## What to work on
The records that follow are to be given again exactly.

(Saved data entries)
----

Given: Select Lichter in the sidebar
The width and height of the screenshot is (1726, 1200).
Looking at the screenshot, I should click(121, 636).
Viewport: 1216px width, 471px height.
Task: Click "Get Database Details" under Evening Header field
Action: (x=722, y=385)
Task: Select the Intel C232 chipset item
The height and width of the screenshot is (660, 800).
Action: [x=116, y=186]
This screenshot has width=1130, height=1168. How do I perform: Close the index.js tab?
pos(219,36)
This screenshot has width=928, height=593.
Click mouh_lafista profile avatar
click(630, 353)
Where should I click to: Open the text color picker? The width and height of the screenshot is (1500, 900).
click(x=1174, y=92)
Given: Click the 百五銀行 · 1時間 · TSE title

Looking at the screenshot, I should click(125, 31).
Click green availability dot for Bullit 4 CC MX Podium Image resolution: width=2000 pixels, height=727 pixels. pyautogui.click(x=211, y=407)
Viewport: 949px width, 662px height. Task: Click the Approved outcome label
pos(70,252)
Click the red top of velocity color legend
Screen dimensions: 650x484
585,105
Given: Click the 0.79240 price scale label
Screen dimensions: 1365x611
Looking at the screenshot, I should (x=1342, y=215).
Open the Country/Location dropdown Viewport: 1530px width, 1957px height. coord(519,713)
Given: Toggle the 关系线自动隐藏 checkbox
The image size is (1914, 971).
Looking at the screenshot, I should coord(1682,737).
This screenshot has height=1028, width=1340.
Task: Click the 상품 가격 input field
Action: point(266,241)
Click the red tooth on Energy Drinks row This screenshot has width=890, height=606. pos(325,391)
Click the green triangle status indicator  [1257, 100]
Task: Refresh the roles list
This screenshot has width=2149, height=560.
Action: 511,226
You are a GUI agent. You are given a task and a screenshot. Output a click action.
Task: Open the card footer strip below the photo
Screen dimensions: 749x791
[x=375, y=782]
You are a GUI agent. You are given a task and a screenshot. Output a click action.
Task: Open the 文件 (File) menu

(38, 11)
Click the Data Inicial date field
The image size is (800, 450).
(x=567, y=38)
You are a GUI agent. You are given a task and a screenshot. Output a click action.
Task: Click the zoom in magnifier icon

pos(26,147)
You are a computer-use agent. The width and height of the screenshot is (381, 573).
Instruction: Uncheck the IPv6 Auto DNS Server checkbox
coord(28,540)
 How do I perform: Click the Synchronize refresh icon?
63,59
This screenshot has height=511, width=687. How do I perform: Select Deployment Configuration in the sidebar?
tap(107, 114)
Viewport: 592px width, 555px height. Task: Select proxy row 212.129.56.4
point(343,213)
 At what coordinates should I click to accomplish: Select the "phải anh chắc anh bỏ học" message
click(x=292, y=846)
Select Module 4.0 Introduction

----

## Solution for this exercise
Given: Select Lichter in the sidebar
The width and height of the screenshot is (1726, 1200).
Looking at the screenshot, I should click(121, 636).
Viewport: 1216px width, 471px height.
Task: Click "Get Database Details" under Evening Header field
Action: (x=722, y=385)
Task: Select the Intel C232 chipset item
The height and width of the screenshot is (660, 800).
Action: [x=116, y=186]
This screenshot has width=1130, height=1168. How do I perform: Close the index.js tab?
pos(219,36)
This screenshot has width=928, height=593.
Click mouh_lafista profile avatar
click(630, 353)
Where should I click to: Open the text color picker? The width and height of the screenshot is (1500, 900).
click(x=1174, y=92)
Given: Click the 百五銀行 · 1時間 · TSE title

Looking at the screenshot, I should click(125, 31).
Click green availability dot for Bullit 4 CC MX Podium Image resolution: width=2000 pixels, height=727 pixels. pyautogui.click(x=211, y=407)
Viewport: 949px width, 662px height. Task: Click the Approved outcome label
pos(70,252)
Click the red top of velocity color legend
Screen dimensions: 650x484
585,105
Given: Click the 0.79240 price scale label
Screen dimensions: 1365x611
Looking at the screenshot, I should (x=1342, y=215).
Open the Country/Location dropdown Viewport: 1530px width, 1957px height. coord(519,713)
Given: Toggle the 关系线自动隐藏 checkbox
The image size is (1914, 971).
Looking at the screenshot, I should coord(1682,737).
This screenshot has height=1028, width=1340.
Task: Click the 상품 가격 input field
Action: point(266,241)
Click the red tooth on Energy Drinks row This screenshot has width=890, height=606. pos(325,391)
Click the green triangle status indicator  [1257, 100]
Task: Refresh the roles list
This screenshot has width=2149, height=560.
Action: 511,226
You are a GUI agent. You are given a task and a screenshot. Output a click action.
Task: Open the card footer strip below the photo
Screen dimensions: 749x791
[x=375, y=782]
You are a GUI agent. You are given a task and a screenshot. Output a click action.
Task: Open the 文件 (File) menu

(38, 11)
Click the Data Inicial date field
The image size is (800, 450).
(x=567, y=38)
You are a GUI agent. You are given a task and a screenshot. Output a click action.
Task: Click the zoom in magnifier icon

pos(26,147)
You are a computer-use agent. The width and height of the screenshot is (381, 573).
Instruction: Uncheck the IPv6 Auto DNS Server checkbox
coord(28,540)
 How do I perform: Click the Synchronize refresh icon?
63,59
This screenshot has height=511, width=687. How do I perform: Select Deployment Configuration in the sidebar?
tap(107, 114)
Viewport: 592px width, 555px height. Task: Select proxy row 212.129.56.4
point(343,213)
 At what coordinates should I click to accomplish: Select the "phải anh chắc anh bỏ học" message
click(x=292, y=846)
Select Module 4.0 Introduction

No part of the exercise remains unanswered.